Module: Karafka::Admin

Defined in:: lib/karafka/admin.rb,
lib/karafka/admin/acl.rb,
lib/karafka/admin/configs.rb,
lib/karafka/admin/configs/config.rb,
lib/karafka/admin/configs/resource.rb

Overview

Note:

It always initializes a new admin instance as we want to ensure it is always closed Since admin actions are not performed that often, that should be ok.

Note:

It always uses the primary defined cluster and does not support multi-cluster work. Cluster on which operations are performed can be changed via ‘admin.kafka` config, however there is no multi-cluster runtime support.

Admin actions that we can perform via Karafka on our Kafka cluster

Defined Under Namespace

Modules: Configs Classes: Acl

Class Method Summary collapse

.cluster_info ⇒ Rdkafka::Metadata

Cluster metadata info.
.create_partitions(name, partitions) ⇒ Object

Creates more partitions for a given topic.
.create_topic(name, partitions, replication_factor, topic_config = {}) ⇒ Object

Creates Kafka topic with given settings.
.delete_consumer_group(consumer_group_id) ⇒ Object

Removes given consumer group (if exists).
.delete_topic(name) ⇒ Object

Deleted a given topic.
.read_lags_with_offsets(consumer_groups_with_topics = {}, active_topics_only: true) ⇒ Hash<String, Hash<Integer, <Hash<Integer>>>>

Reads lags and offsets for given topics in the context of consumer groups defined in the routing.
.read_topic(name, partition, count, start_offset = -1,, settings = {}) ⇒ Array<Karafka::Messages::Message>

Allows us to read messages from the topic.
.read_watermark_offsets(name, partition) ⇒ Array<Integer, Integer>

Fetches the watermark offsets for a given topic partition.
.rename_consumer_group(previous_name, new_name, topics, delete_previous: true) ⇒ Object

Takes consumer group and its topics and migrates all the offsets to a new named group.
.seek_consumer_group(consumer_group_id, topics_with_partitions_and_offsets) ⇒ Object

Moves the offset on a given consumer group and provided topic to the requested location.
.topic_info(topic_name) ⇒ Hash

Returns basic topic metadata.
.with_admin ⇒ Object

Creates admin instance and yields it.
.with_consumer(settings = {}) ⇒ Object

Creates consumer instance and yields it.

Class Method Details

.cluster_info ⇒ `Rdkafka::Metadata`

Returns cluster metadata info.

Returns:

(Rdkafka::Metadata) —

cluster metadata info



454
455
456

# File 'lib/karafka/admin.rb', line 454

def cluster_info
  with_admin(&:metadata)
end

.create_partitions(name, partitions) ⇒ `Object`

Creates more partitions for a given topic

Parameters:

name (String) —

topic name
partitions (Integer) —

total number of partitions we expect to end up with

# File 'lib/karafka/admin.rb', line 135

def create_partitions(name, partitions)
  with_admin do |admin|
    handler = admin.create_partitions(name, partitions)

    with_re_wait(
      -> { handler.wait(max_wait_timeout: app_config.admin.max_wait_time) },
      -> { topic_info(name).fetch(:partition_count) >= partitions }
    )

■ **Exercise goal**:
Using the Karafka::Admin documentation above, decide whether each statement below agrees with it, and answer yes or no for each, quoting the deciding words. 1. Operations can be run across several clusters at runtime. 2. The cluster_info method is found in lib/karafka/admin.rb at line 454. 3. The partitions parameter of create_partitions gives the number of partitions to add to a topic.

A run of lines:
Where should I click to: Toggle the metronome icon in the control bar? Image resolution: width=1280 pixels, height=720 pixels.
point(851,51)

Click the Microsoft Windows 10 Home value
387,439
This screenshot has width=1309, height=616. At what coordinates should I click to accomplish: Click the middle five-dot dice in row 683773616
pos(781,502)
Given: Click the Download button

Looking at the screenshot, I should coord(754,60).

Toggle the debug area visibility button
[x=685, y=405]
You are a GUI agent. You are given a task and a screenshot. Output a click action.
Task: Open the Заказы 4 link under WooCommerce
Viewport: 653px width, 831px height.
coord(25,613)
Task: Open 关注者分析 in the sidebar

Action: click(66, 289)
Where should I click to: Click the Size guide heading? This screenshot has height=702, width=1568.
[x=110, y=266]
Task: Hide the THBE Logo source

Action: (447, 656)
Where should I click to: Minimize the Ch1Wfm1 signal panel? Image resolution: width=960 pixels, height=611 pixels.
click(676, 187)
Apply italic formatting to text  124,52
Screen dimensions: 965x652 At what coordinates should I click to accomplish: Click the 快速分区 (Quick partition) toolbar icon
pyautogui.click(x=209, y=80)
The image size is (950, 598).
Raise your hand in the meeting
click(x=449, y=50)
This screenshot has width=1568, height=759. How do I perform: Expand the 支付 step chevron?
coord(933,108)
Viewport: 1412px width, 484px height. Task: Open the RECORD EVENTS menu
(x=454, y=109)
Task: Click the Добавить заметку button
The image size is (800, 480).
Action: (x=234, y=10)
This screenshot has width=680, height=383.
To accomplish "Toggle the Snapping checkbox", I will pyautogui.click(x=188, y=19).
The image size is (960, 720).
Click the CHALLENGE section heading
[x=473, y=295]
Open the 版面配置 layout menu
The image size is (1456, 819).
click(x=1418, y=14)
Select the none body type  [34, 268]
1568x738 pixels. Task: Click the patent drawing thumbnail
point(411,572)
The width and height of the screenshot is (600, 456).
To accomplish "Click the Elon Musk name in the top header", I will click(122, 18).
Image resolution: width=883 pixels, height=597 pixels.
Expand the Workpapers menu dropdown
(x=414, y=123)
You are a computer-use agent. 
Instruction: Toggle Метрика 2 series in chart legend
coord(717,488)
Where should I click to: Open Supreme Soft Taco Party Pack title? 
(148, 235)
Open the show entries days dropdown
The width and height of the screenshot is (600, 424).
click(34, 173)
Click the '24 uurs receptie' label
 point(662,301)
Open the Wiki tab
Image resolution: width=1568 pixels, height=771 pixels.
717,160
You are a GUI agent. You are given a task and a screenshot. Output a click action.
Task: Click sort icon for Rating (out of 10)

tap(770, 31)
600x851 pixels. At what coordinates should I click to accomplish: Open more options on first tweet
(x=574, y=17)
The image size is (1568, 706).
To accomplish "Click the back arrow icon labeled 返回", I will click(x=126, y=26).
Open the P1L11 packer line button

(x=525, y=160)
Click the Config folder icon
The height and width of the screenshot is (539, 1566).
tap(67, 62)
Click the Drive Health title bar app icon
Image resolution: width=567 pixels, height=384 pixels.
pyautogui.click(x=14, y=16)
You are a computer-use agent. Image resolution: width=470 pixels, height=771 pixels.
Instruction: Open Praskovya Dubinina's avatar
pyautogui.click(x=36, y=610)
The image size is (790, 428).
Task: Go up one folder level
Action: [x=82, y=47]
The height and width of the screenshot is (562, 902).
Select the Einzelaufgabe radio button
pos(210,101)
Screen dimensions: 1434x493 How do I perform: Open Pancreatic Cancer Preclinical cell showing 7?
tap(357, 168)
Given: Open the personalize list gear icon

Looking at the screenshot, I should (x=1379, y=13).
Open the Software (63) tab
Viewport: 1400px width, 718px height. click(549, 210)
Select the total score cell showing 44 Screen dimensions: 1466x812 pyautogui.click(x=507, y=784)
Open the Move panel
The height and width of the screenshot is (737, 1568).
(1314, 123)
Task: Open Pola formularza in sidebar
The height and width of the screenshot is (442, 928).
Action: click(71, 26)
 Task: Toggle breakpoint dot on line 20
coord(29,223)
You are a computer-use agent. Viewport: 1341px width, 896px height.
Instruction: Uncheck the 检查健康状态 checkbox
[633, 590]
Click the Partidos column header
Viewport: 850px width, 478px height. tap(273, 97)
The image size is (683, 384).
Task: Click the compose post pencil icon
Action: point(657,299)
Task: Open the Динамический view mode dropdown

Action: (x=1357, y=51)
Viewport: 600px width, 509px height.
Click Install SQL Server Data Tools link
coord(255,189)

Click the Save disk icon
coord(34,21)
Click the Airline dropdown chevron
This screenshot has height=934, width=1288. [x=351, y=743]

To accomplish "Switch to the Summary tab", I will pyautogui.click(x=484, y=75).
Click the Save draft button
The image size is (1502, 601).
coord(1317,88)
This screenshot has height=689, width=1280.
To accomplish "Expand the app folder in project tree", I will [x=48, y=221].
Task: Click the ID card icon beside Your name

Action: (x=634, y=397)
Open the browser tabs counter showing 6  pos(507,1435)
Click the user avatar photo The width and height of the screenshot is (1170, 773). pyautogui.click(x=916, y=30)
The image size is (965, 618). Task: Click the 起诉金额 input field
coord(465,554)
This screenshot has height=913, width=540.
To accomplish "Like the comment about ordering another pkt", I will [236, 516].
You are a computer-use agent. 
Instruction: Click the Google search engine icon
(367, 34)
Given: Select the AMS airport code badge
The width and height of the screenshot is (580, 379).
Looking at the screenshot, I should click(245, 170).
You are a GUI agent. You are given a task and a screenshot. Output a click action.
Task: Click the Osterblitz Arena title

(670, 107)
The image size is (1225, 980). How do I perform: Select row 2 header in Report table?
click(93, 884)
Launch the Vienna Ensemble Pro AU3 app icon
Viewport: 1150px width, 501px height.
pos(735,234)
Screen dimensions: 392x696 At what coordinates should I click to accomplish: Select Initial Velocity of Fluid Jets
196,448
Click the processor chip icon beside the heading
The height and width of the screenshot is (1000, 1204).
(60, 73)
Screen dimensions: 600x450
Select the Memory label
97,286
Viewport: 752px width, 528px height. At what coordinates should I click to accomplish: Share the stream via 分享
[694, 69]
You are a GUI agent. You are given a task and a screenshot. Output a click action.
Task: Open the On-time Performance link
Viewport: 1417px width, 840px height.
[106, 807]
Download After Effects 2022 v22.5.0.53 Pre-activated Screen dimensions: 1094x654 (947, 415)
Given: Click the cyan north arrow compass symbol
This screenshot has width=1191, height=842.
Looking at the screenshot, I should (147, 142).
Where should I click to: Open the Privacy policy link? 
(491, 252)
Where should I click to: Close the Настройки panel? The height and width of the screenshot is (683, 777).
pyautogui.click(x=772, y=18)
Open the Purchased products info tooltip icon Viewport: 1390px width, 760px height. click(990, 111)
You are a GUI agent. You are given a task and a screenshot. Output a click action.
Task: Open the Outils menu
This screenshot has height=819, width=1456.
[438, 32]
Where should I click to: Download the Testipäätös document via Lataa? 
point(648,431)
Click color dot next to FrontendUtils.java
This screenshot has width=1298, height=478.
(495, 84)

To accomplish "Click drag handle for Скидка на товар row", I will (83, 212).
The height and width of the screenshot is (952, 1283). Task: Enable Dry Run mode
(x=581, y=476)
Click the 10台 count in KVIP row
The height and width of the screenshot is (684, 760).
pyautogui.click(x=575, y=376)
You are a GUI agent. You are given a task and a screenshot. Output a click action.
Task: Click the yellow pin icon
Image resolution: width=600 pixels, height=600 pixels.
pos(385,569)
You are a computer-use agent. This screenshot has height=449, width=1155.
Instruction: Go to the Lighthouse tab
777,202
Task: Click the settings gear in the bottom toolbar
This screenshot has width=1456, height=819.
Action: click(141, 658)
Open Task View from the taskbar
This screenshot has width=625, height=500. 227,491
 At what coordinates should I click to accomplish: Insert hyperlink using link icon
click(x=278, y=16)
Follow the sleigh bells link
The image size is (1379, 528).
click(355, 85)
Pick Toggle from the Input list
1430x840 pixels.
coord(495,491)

■ **Reply**:
1. No: "however there is no multi-cluster runtime support."
2. Yes: "# File 'lib/karafka/admin.rb', line 454"
3. No: "total number of partitions we expect to end up with"